Does exposing a session ID create a security risk?
Not necessarily. You're exposing session id's to the browser whenever you store a session id in a cookie. This is how sessions work - the browser needs to know the session id in order to send it back to the server. The question is how you're exposing your session id. If you're sending it in cookies, that's fine - everybody does that. It's a bigger risk if you're sending the session ID as an URL parameter in a GET request (like you do when you use your image solution), because the session ID can end up in various places which you didn't expect (proxy logs, server logs, browser history etc).
I'm looking to make a cross-domain + single app login, since you can't store cookies on other domains from one website, I'm using img tags with a href link to each website (eg: example.com/setsessionid?id=XXXX)
There's another way to do it (look into how the OAuth protocol works) which involves some clever HTTP redirects and basically works like this:
- Build your login page which does authentication. Have it accept a client identifier and a sufficiently long random nonce.
- Each of your other domains redirect to that login page when a user wants to login, using their client id and a random nonce, which they must store.
- The login service lets the user login, and when username and password are correct, it redirects back to a "successfully-logged-in"-url on the client domain.

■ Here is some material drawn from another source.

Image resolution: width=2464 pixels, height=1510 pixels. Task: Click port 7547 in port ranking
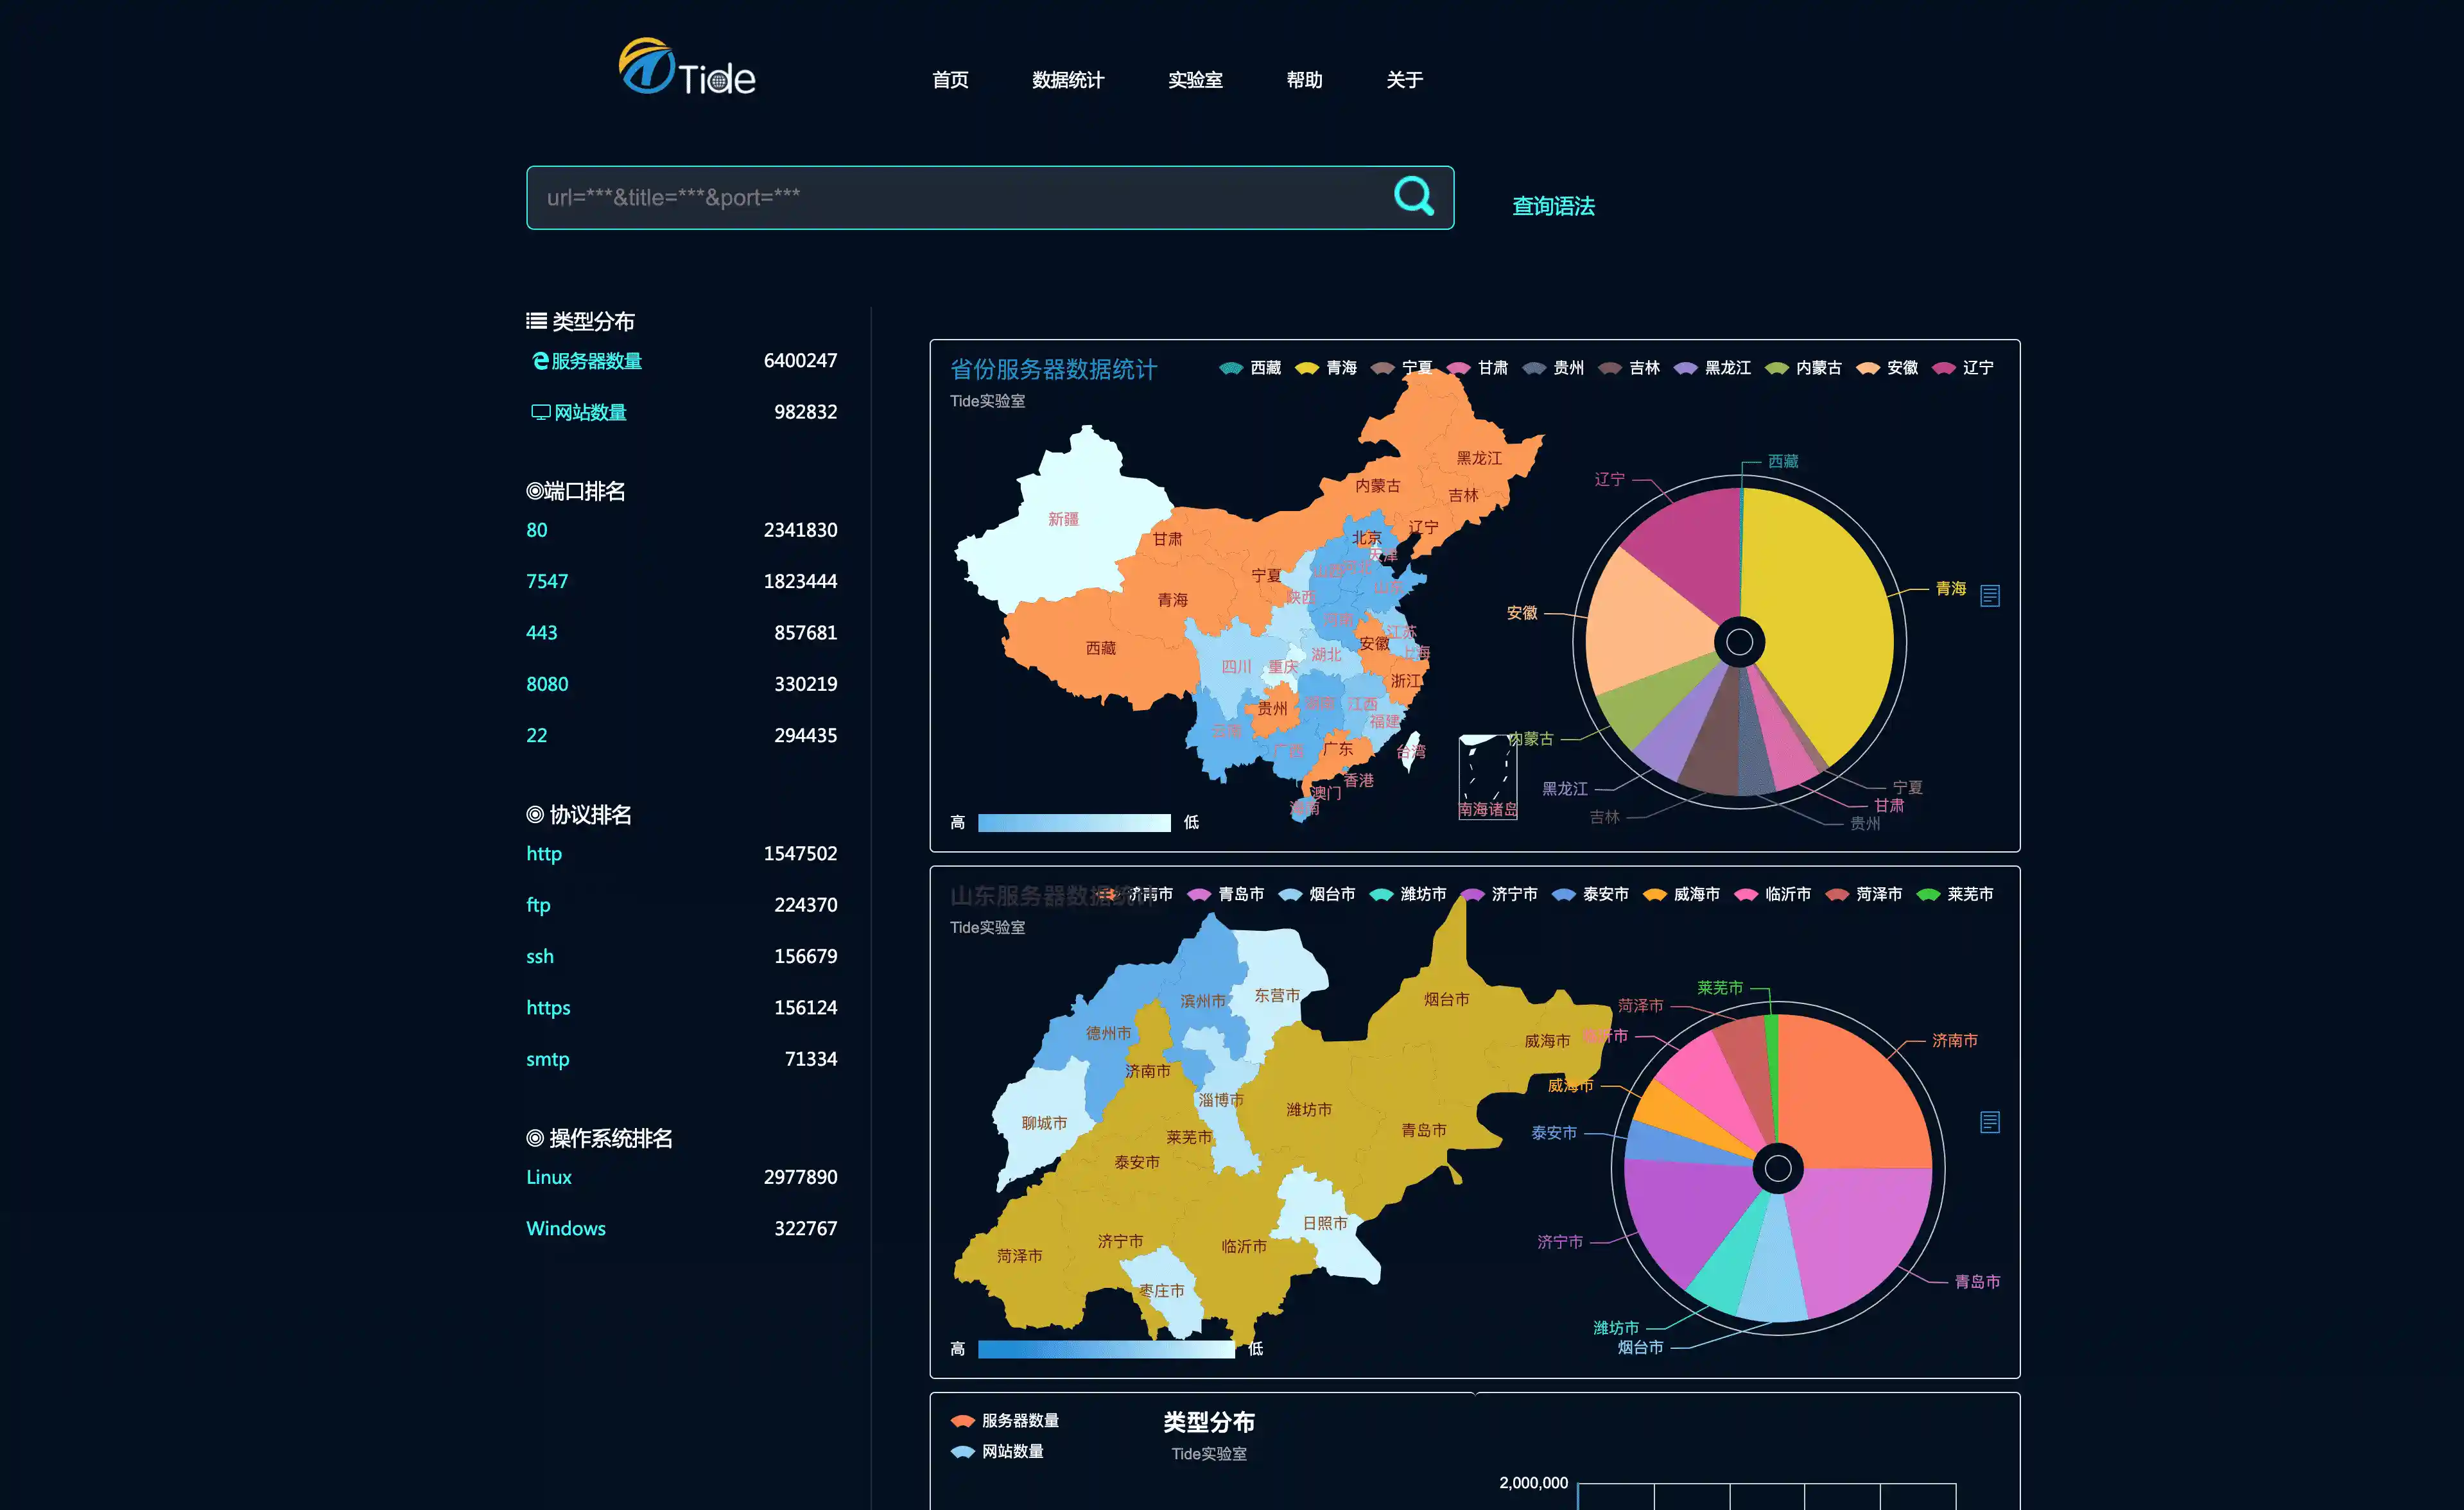click(547, 581)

The login service knows where to redirect to because the client domain passed the client id, which you can use to look up where to redirect to. The login service sends a few parameters along, such as the user id of the user that logged in and the (unchanged) random nonce.
- The "successfully logged in"-url back on the client domain must accept and check the random nonce that was originally sent. If the nonces don't match, it must not accept the request. Otherwise, it can assume the login service correctly authenticated the user and can create an authenticated session cookie for it's own domain.
Depending on whether or not you want to provide single sign on, the login service can set it's own authentication cookie so that when the second domain redirects to the login page, the cookie is sent along and the login service can redirect to the success url immediately without asking for username and password.
This is extensible - e.g. it also works when you decouple the login service from the rest of your system and move it to a cloud service in Honolulu. And once you've built it, you can use it to let any web application authenticate using your user database, no matter where it's hosted - just add a new client id and redirect url to your login service.
You can also make it more secure by having the login service talk with the client domain directly, for example to have the client domain authenticate itself to the login service (e.g. not through the user's browser, but server-to-server) in addition to passing the random nonce - in your case, this is really easy since the login service and all the other services are hosted on the same machine, so you can simply set some flags in the database backend or create a file in the filesystem.
Also note that the system I described is only secure if the login service is reachable over https, because otherwise a MITM can simply steal the random nonce and use it to authenticate himself. But obviously thats a smart thing to do anyway, because if you don't encrypt the login page, a MITM can also just read the username and password the user sends in the clear.